On July 15, 2019, Parx conducted a soft launch for online gambling, with the full launch occurring on July 18, 2019, after a testing period. Online gambling offered by Parx consists of slot machines, table games, and online poker. On March 15, 2022, Parx launched the betPARX app for online gambling and online sports betting. The betPARX app is available in Pennsylvania, New Jersey, Maryland, Michigan, and Ohio.

Parx is planning to construct Parx Casino Hotel, a 13-story hotel with 300 rooms, two restaurants, a coffee shop, banquet hall, spa, and fitness center, adjacent to the casino. Plans for the hotel were approved by Bensalem Township Council on March 13, 2023. As of October 2023, construction on the Parx Casino Hotel is on hold. On June 24, 2024, Parx announced that it has purchased the Inn at Fox Chase, a 167-room hotel adjacent to the casino, which it plans to renovate and rebrand. The Parxview Hotel opened on March 26, 2026, with a ribbon-cutting ceremony held.

==Dining and entertainment==
Parx Casino and Racing currently has the following dining and entertainment venues:
- Foodies
- BurgerVana
- Bambu Noodle House
- Parxgrill
- Liberty Bell Gastropub
- Oliveto
- Xlounge
- Chickie's & Pete's
- Club 360
- Jax
- Liberty Bell Beer Garden
- Paddock Grill (at Parx East)
- Circle Bar (at Parx East)

==Xcite Center==
The Xcite Center is an event center at Parx that hosts concerts, entertainment performances, comedy acts, and boxing and MMA matches. All shows require audience members to be age 21 or older. The event center has an area of 30000 sqft and seats over 1,500 people.

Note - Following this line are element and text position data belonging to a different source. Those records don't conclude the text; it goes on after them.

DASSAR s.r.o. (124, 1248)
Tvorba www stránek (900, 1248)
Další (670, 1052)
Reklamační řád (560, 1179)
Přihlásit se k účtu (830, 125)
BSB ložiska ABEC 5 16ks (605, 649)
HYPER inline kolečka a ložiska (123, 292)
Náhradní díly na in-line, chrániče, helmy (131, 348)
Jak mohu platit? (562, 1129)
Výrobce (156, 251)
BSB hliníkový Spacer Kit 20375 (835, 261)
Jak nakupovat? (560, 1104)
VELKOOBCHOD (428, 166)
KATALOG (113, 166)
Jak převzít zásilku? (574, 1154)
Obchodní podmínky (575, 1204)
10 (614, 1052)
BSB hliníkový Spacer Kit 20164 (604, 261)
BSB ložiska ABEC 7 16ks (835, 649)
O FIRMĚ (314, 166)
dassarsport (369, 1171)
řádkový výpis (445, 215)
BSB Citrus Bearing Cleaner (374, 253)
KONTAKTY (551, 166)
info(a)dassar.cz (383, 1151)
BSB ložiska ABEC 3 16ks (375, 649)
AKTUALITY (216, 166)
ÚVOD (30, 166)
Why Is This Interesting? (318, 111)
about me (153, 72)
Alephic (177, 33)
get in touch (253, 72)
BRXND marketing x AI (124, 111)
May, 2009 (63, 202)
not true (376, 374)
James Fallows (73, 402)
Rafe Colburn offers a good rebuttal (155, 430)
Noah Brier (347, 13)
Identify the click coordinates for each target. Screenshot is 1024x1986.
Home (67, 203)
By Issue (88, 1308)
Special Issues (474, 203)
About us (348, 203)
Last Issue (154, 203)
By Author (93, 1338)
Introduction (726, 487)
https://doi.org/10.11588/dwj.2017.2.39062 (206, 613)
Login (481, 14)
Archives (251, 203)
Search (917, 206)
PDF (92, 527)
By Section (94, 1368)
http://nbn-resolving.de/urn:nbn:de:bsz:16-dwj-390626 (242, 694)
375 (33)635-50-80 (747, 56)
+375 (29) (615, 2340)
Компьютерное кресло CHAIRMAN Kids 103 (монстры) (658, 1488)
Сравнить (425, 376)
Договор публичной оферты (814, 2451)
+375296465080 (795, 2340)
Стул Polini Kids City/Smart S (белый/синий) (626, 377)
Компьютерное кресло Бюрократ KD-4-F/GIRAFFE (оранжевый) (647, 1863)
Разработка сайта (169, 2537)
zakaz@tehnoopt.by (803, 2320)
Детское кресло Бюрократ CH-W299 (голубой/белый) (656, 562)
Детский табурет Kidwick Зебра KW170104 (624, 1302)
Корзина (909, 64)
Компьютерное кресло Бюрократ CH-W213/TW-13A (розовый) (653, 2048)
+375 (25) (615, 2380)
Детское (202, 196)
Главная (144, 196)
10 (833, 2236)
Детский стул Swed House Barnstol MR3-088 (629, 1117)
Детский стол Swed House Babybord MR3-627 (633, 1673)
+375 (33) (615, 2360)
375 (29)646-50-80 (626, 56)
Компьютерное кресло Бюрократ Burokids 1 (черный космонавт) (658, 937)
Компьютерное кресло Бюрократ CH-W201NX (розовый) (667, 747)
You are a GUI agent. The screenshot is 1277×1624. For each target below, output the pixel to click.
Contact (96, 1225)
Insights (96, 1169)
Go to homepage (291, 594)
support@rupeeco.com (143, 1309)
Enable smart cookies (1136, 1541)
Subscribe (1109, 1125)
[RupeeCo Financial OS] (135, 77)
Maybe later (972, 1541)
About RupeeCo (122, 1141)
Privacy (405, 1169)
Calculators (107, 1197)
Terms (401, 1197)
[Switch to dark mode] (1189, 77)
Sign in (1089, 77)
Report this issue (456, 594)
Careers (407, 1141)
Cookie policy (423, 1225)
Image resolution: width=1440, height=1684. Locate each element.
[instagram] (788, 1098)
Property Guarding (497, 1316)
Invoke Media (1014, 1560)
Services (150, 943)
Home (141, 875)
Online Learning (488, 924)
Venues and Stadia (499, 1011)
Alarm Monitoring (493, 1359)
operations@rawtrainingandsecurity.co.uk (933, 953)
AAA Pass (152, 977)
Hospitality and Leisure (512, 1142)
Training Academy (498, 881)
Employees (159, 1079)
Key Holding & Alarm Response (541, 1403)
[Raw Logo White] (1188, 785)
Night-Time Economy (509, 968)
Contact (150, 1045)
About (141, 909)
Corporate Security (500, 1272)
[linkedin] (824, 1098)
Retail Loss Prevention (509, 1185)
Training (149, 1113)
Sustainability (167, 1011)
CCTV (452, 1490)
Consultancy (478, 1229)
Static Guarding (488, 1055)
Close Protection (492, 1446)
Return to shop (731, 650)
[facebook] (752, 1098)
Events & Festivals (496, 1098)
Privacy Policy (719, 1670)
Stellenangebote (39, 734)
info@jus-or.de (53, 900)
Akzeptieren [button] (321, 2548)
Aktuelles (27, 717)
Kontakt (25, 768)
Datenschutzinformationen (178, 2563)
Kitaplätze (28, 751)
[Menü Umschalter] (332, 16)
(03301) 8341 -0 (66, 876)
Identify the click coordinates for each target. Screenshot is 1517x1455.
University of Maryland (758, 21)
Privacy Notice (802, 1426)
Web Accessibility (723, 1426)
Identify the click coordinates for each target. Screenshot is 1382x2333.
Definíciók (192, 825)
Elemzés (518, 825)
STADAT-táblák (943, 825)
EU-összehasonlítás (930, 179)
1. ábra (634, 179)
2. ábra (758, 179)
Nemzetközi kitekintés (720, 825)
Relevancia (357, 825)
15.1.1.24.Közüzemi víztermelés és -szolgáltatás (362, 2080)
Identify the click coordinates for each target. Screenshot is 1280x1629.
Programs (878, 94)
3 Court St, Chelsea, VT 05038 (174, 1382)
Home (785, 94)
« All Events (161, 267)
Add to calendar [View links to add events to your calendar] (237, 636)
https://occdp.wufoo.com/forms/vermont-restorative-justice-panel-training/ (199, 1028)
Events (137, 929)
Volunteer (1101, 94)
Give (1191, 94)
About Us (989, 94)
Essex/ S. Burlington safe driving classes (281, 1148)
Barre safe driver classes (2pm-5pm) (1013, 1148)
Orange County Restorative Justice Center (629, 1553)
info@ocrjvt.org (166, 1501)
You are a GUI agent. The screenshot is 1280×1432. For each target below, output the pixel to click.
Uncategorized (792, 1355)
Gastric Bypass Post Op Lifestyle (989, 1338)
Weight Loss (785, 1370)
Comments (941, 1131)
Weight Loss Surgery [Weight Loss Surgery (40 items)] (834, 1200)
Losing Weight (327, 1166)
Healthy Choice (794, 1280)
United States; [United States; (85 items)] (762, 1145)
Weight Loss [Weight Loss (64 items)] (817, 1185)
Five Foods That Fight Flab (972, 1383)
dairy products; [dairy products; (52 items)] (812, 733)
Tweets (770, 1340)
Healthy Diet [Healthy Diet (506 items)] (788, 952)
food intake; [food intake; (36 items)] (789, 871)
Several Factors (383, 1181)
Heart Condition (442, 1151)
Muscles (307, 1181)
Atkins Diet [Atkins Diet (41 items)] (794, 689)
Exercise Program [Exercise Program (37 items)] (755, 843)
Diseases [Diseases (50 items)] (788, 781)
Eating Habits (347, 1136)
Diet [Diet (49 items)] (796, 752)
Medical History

The Xcite Center opened on January 13, 2018, with a sold-out concert by Chicago.

==Physical attributes==
The track has a 1 mi dirt oval and a 7 furlong - .875 mi - turf oval.

==Stakes races==
The following stakes are run at Parx Racing and Casino :

Grade I

- Pennsylvania Derby (last Saturday in September)
- Cotillion Stakes (Run on Pennsylvania Derby Day)

Grade II

- Gallant Bob Stakes

Grade III

- Dr. James Penny Memorial Stakes (not scheduled in 2023)
- Greenwood Cup Stakes
- Turf Monster Stakes (not scheduled in 2025)

Other Stakes
- Ambassador of Luck Handicap
- Captain My Captain Handicap
- Devil's Honor Handicap
- Mr. Jenney Handicap
- Mrs. Penny Stakes
- Northern Fling Handicap
- Parx Dash Stakes
- Parx Dirt Mile Stakes
- Peppy Addy Stakes
- PTHA President's Cup
- Smarty Jones Stakes
- Turf Amazon Handicap
- My Juliet Stakes
- Jostle Stakes

Discontinued stakes
- Philadelphia Handicap

==Off-track betting==
Parx Racing offers off-track betting at two locations, which offer betting on horse races from around the world along with sports betting. The South Philadelphia Race & Sportsbook is located in South Philadelphia near the South Philadelphia Sports Complex.

==Parx Casino Shippensburg==
Parx Casino Shippensburg is a mini-casino located in Shippensburg in Cumberland County. The mini-casino is located at the site of a former Lowe's store. The 73000 sqft casino has 500 slot machines, 48 electric table games, and the Liberty Bar and Grill. Parx Casino Shippensburg opened on January 26, 2023. A grand opening ceremony was held on February 3, 2023.